# Layout in a small space



## Michael J (Jan 2, 2013)

Hello. I am planning my first layout, and I have very limited space. At first I thought of just a 4′×8′ layout, and it is still in my mind as it is simplest to construct. However, I have also considered going around the three walls. Could I get some input on these ideas, or maybe some other suggestions? (Please don't say move.  I am hoping this will be the last place I will ever live.)


----------



## Hutch (Dec 19, 2012)

If this is HO, you're going to need to stick with small engines and cars. With 3' as in the second drawing, you'll only have room for 15" radius. It can be done and there's nothing wrong with but you have to stick to the smaller trains.


----------



## DCHO (Dec 3, 2013)

Around the room will give you much more bench space and allow you to be a little more immersed in things,with a 3ft max width (and really you want2ft for ease of reach) a point to point will fair better than trying to make a U turn with an 18" or larger radius curve. Unless you are one of the few running something with tighter curves in HO.

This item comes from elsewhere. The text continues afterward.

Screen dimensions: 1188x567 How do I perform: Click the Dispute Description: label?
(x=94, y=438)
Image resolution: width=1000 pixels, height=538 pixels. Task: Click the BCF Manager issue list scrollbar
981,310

Many 4x8 layouts out there, and a bunch that go beyond a simple oval which will tire after awhile. but I'd rotate it 90 degrees so you can access everything from the sides, a 4ft reach won't be very fun.

Given your space and my HO scale hindsight, I may also suggest evaluating your investment and considering N scale for the space available.


----------



## oldmerc (May 12, 2014)

In HO a logging or minning layout will work for you , short cars and locomotives are the norm.


----------



## Hutch (Dec 19, 2012)

oldmerc said:


> In HO a logging or minning layout will work for you , short cars and locomotives are the norm.

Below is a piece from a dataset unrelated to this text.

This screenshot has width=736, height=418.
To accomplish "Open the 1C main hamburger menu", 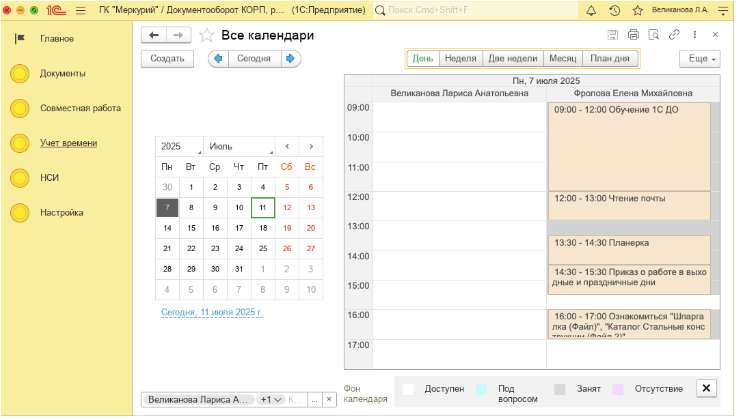I will pyautogui.click(x=80, y=10).
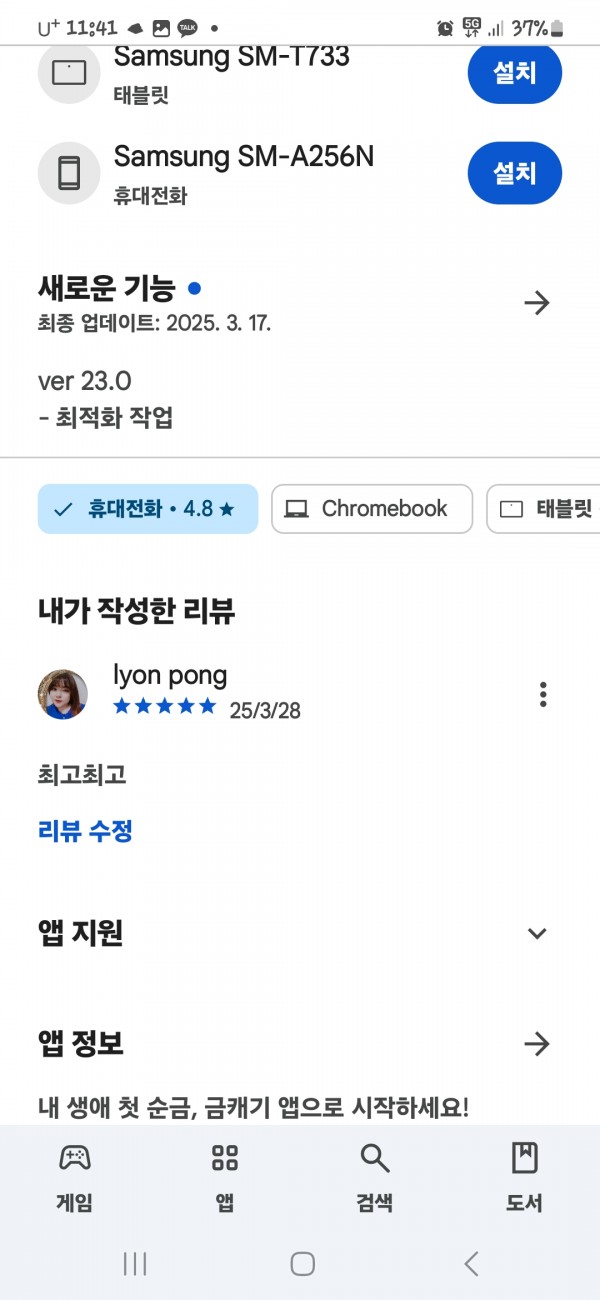This screenshot has width=600, height=1300.
Task: Tap the Android home navigation button
Action: pyautogui.click(x=302, y=1264)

I had a glimpse of one at the Amherst show this year. 15" curves and it looked and ran great!


----------



## Big Ed (Jun 16, 2009)

You could sell the HO and do an N scale layout?
Do you have a lot of HO?


----------



## oldmerc (May 12, 2014)

Not wanting to be negative but before a guy switches to N scale consider your age and the condition of your eyesight .


----------



## Big Ed (Jun 16, 2009)

oldmerc said:


> Not wanting to be negative but before a guy switches to N scale consider your age and the condition of your eyesight .

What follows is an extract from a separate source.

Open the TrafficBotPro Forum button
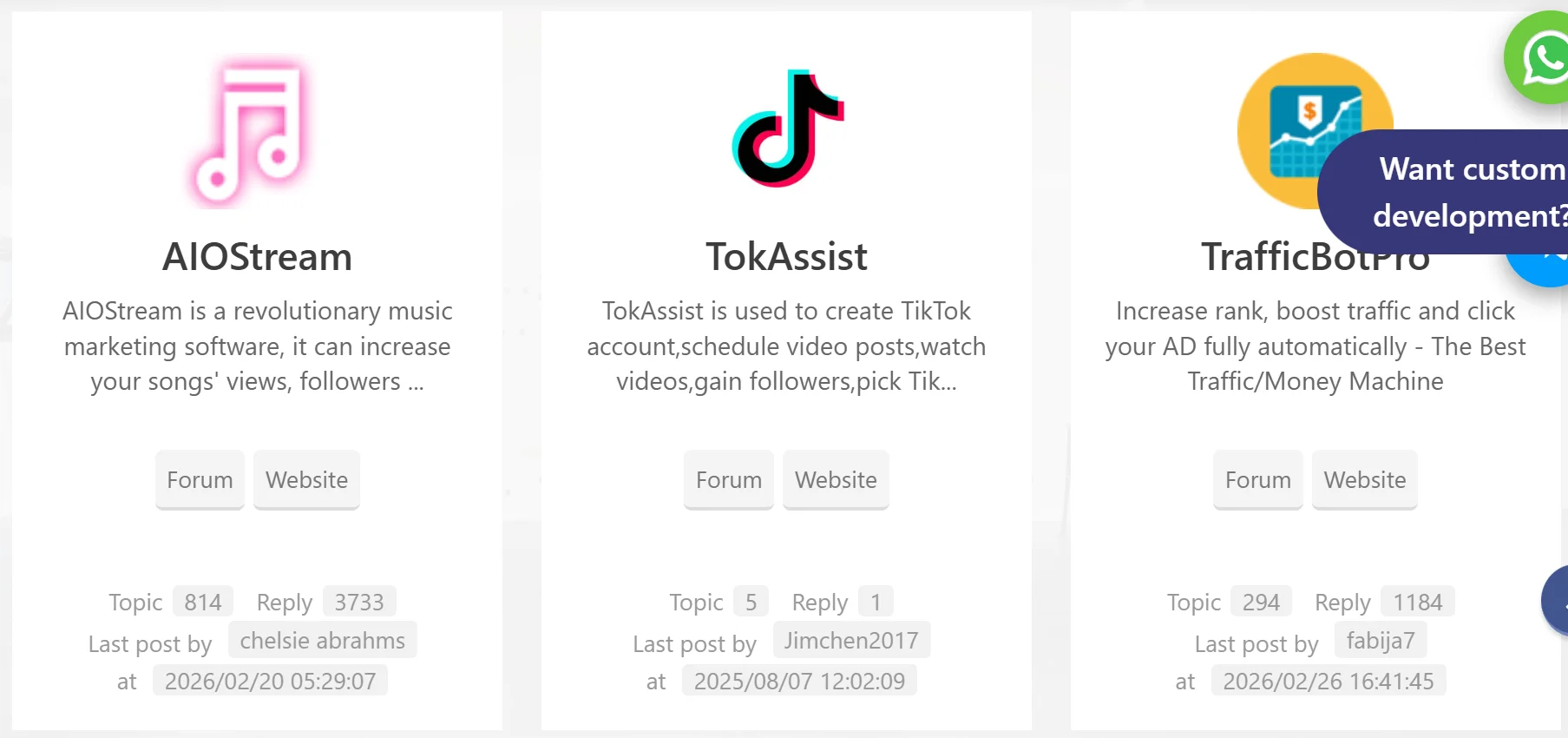Screen dimensions: 1568x738 tap(1257, 480)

OK, I can see condition of eyesight.................but age?


----------



## sstlaure (Oct 12, 2010)

Switching style harbor layout with a removable rail barge as staging and for cars entering/leaving the harbor. Barge would hang out over the aisle when in use.


----------



## jesteck (Apr 15, 2014)

The one thing you do NOT want to do is block access to the "necessary room". Concerned about reach on a long or wide table? Build in an access hatch. Want more action and activity than you think you have space for? Think elevation changes and possibly multiple levels. Don't limit yourself to squares and rectangles like most of the track plans in most of the EZ books. Experiment. Draw ideas out in scale. There are limitations, of course- a 2% grade in HO needs about 8 feet of track to rise about 2 inches- but you get the idea. Use your imagination as your guide. You have room for 4' tables either side and an almost 2' aisle between them, but I try to not talk in terms of "tables". It's too limiting. Be creative! And by all means show us what you come up with. You'll get tons of pros and cons.


----------



## mustangcobra94 (Apr 28, 2014)

jesteck said:


> The one thing you do NOT want to do is block access to the "necessary room". Concerned about reach on a long or wide table? Build in an access hatch. Want more action and activity than you think you have space for? Think elevation changes and possibly multiple levels. Don't limit yourself to squares and rectangles like most of the track plans in most of the EZ books. Experiment. Draw ideas out in scale. There are limitations, of course- a 2% grade in HO needs about 8 feet of track to rise about 2 inches- but you get the idea. Use your imagination as your guide. You have room for 4' tables either side and an almost 2' aisle between them, but I try to not talk in terms of "tables". It's too limiting. Be creative! And by all means show us what you come up with. You'll get tons of pros and cons.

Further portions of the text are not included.